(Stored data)
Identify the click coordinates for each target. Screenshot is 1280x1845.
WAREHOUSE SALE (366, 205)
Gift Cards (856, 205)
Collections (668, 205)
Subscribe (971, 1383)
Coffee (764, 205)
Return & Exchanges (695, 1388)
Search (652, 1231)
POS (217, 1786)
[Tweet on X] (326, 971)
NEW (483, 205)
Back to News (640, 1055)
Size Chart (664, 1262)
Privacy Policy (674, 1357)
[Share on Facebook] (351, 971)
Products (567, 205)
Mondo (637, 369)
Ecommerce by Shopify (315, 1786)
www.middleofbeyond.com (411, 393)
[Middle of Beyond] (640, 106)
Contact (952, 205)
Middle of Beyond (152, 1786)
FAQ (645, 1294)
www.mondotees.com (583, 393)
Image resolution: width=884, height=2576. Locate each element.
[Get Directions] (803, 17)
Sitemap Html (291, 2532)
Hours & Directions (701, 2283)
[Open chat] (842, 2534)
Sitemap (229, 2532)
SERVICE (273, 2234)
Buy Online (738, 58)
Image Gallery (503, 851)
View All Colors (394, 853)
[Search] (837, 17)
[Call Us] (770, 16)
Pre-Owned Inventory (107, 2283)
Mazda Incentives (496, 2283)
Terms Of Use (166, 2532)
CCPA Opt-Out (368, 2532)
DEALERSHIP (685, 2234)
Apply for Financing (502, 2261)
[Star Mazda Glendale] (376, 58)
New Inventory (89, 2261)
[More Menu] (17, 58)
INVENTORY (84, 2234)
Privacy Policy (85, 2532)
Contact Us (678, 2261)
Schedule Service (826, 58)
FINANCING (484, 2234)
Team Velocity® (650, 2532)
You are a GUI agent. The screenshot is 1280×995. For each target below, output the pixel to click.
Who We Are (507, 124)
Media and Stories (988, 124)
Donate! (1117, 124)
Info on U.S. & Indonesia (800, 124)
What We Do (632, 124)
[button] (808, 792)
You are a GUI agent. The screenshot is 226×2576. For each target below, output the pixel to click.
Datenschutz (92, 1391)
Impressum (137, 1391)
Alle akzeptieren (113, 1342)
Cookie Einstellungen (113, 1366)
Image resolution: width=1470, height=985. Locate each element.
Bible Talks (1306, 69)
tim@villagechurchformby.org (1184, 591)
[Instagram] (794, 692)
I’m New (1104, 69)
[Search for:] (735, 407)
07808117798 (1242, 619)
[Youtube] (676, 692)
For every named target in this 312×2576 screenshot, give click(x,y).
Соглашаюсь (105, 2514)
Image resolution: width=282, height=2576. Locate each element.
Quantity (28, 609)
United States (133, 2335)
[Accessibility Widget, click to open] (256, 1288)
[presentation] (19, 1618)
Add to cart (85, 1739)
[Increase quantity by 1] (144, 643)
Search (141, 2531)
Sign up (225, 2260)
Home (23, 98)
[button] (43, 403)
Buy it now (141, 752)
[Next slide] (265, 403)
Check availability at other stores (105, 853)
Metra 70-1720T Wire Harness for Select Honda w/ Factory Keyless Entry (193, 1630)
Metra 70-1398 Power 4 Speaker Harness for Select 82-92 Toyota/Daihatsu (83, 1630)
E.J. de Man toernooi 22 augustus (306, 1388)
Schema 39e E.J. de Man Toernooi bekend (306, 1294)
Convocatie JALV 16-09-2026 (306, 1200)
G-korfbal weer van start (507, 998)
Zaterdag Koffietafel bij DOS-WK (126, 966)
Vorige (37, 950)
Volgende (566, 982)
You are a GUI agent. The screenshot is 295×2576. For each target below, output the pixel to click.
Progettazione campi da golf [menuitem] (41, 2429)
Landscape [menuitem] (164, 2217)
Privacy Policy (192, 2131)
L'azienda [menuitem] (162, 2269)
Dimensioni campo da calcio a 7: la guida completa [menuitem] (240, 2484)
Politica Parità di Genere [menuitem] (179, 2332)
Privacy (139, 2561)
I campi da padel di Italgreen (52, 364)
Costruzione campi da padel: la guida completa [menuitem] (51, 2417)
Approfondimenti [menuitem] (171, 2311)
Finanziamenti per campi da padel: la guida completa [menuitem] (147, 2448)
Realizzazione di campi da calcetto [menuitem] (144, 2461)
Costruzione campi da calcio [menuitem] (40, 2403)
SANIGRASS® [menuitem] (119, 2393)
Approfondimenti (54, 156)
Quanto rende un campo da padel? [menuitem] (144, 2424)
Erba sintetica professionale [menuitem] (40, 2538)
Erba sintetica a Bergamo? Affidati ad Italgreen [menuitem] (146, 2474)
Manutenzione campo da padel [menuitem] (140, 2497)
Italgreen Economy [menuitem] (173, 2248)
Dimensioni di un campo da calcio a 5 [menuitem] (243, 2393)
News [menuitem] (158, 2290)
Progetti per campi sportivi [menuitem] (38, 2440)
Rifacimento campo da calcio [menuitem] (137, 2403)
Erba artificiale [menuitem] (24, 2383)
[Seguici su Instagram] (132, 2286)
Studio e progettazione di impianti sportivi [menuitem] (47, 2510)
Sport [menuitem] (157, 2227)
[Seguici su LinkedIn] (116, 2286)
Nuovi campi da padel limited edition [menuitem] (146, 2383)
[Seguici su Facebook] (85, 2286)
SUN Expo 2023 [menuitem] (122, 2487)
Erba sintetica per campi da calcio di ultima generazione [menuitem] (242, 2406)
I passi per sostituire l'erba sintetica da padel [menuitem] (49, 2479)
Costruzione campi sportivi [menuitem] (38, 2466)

> **What is expected**: The records need to be copied exactly, with no line left out.

> **Exercise solution**:
Identify the click coordinates for each target. Screenshot is 1280x1845.
WAREHOUSE SALE (366, 205)
Gift Cards (856, 205)
Collections (668, 205)
Subscribe (971, 1383)
Coffee (764, 205)
Return & Exchanges (695, 1388)
Search (652, 1231)
POS (217, 1786)
[Tweet on X] (326, 971)
NEW (483, 205)
Back to News (640, 1055)
Size Chart (664, 1262)
Privacy Policy (674, 1357)
[Share on Facebook] (351, 971)
Products (567, 205)
Mondo (637, 369)
Ecommerce by Shopify (315, 1786)
www.middleofbeyond.com (411, 393)
[Middle of Beyond] (640, 106)
Contact (952, 205)
Middle of Beyond (152, 1786)
FAQ (645, 1294)
www.mondotees.com (583, 393)
Image resolution: width=884, height=2576. Locate each element.
[Get Directions] (803, 17)
Sitemap Html (291, 2532)
Hours & Directions (701, 2283)
[Open chat] (842, 2534)
Sitemap (229, 2532)
SERVICE (273, 2234)
Buy Online (738, 58)
Image Gallery (503, 851)
View All Colors (394, 853)
[Search] (837, 17)
[Call Us] (770, 16)
Pre-Owned Inventory (107, 2283)
Mazda Incentives (496, 2283)
Terms Of Use (166, 2532)
CCPA Opt-Out (368, 2532)
DEALERSHIP (685, 2234)
Apply for Financing (502, 2261)
[Star Mazda Glendale] (376, 58)
New Inventory (89, 2261)
[More Menu] (17, 58)
INVENTORY (84, 2234)
Privacy Policy (85, 2532)
Contact Us (678, 2261)
Schedule Service (826, 58)
FINANCING (484, 2234)
Team Velocity® (650, 2532)
You are a GUI agent. The screenshot is 1280×995. For each target below, output the pixel to click.
Who We Are (507, 124)
Media and Stories (988, 124)
Donate! (1117, 124)
Info on U.S. & Indonesia (800, 124)
What We Do (632, 124)
[button] (808, 792)
You are a GUI agent. The screenshot is 226×2576. For each target below, output the pixel to click.
Datenschutz (92, 1391)
Impressum (137, 1391)
Alle akzeptieren (113, 1342)
Cookie Einstellungen (113, 1366)
Image resolution: width=1470, height=985. Locate each element.
Bible Talks (1306, 69)
tim@villagechurchformby.org (1184, 591)
[Instagram] (794, 692)
I’m New (1104, 69)
[Search for:] (735, 407)
07808117798 (1242, 619)
[Youtube] (676, 692)
For every named target in this 312×2576 screenshot, give click(x,y).
Соглашаюсь (105, 2514)
Image resolution: width=282, height=2576. Locate each element.
Quantity (28, 609)
United States (133, 2335)
[Accessibility Widget, click to open] (256, 1288)
[presentation] (19, 1618)
Add to cart (85, 1739)
[Increase quantity by 1] (144, 643)
Search (141, 2531)
Sign up (225, 2260)
Home (23, 98)
[button] (43, 403)
Buy it now (141, 752)
[Next slide] (265, 403)
Check availability at other stores (105, 853)
Metra 70-1720T Wire Harness for Select Honda w/ Factory Keyless Entry (193, 1630)
Metra 70-1398 Power 4 Speaker Harness for Select 82-92 Toyota/Daihatsu (83, 1630)
E.J. de Man toernooi 22 augustus (306, 1388)
Schema 39e E.J. de Man Toernooi bekend (306, 1294)
Convocatie JALV 16-09-2026 (306, 1200)
G-korfbal weer van start (507, 998)
Zaterdag Koffietafel bij DOS-WK (126, 966)
Vorige (37, 950)
Volgende (566, 982)
You are a GUI agent. The screenshot is 295×2576. For each target below, output the pixel to click.
Progettazione campi da golf [menuitem] (41, 2429)
Landscape [menuitem] (164, 2217)
Privacy Policy (192, 2131)
L'azienda [menuitem] (162, 2269)
Dimensioni campo da calcio a 7: la guida completa [menuitem] (240, 2484)
Politica Parità di Genere [menuitem] (179, 2332)
Privacy (139, 2561)
I campi da padel di Italgreen (52, 364)
Costruzione campi da padel: la guida completa [menuitem] (51, 2417)
Approfondimenti [menuitem] (171, 2311)
Finanziamenti per campi da padel: la guida completa [menuitem] (147, 2448)
Realizzazione di campi da calcetto [menuitem] (144, 2461)
Costruzione campi da calcio [menuitem] (40, 2403)
SANIGRASS® [menuitem] (119, 2393)
Approfondimenti (54, 156)
Quanto rende un campo da padel? [menuitem] (144, 2424)
Erba sintetica professionale [menuitem] (40, 2538)
Erba sintetica a Bergamo? Affidati ad Italgreen [menuitem] (146, 2474)
Manutenzione campo da padel [menuitem] (140, 2497)
Italgreen Economy [menuitem] (173, 2248)
Dimensioni di un campo da calcio a 5 [menuitem] (243, 2393)
News [menuitem] (158, 2290)
Progetti per campi sportivi [menuitem] (38, 2440)
Rifacimento campo da calcio [menuitem] (137, 2403)
Erba artificiale [menuitem] (24, 2383)
[Seguici su Instagram] (132, 2286)
Studio e progettazione di impianti sportivi [menuitem] (47, 2510)
Sport [menuitem] (157, 2227)
[Seguici su LinkedIn] (116, 2286)
Nuovi campi da padel limited edition [menuitem] (146, 2383)
[Seguici su Facebook] (85, 2286)
SUN Expo 2023 [menuitem] (122, 2487)
Erba sintetica per campi da calcio di ultima generazione [menuitem] (242, 2406)
I passi per sostituire l'erba sintetica da padel [menuitem] (49, 2479)
Costruzione campi sportivi [menuitem] (38, 2466)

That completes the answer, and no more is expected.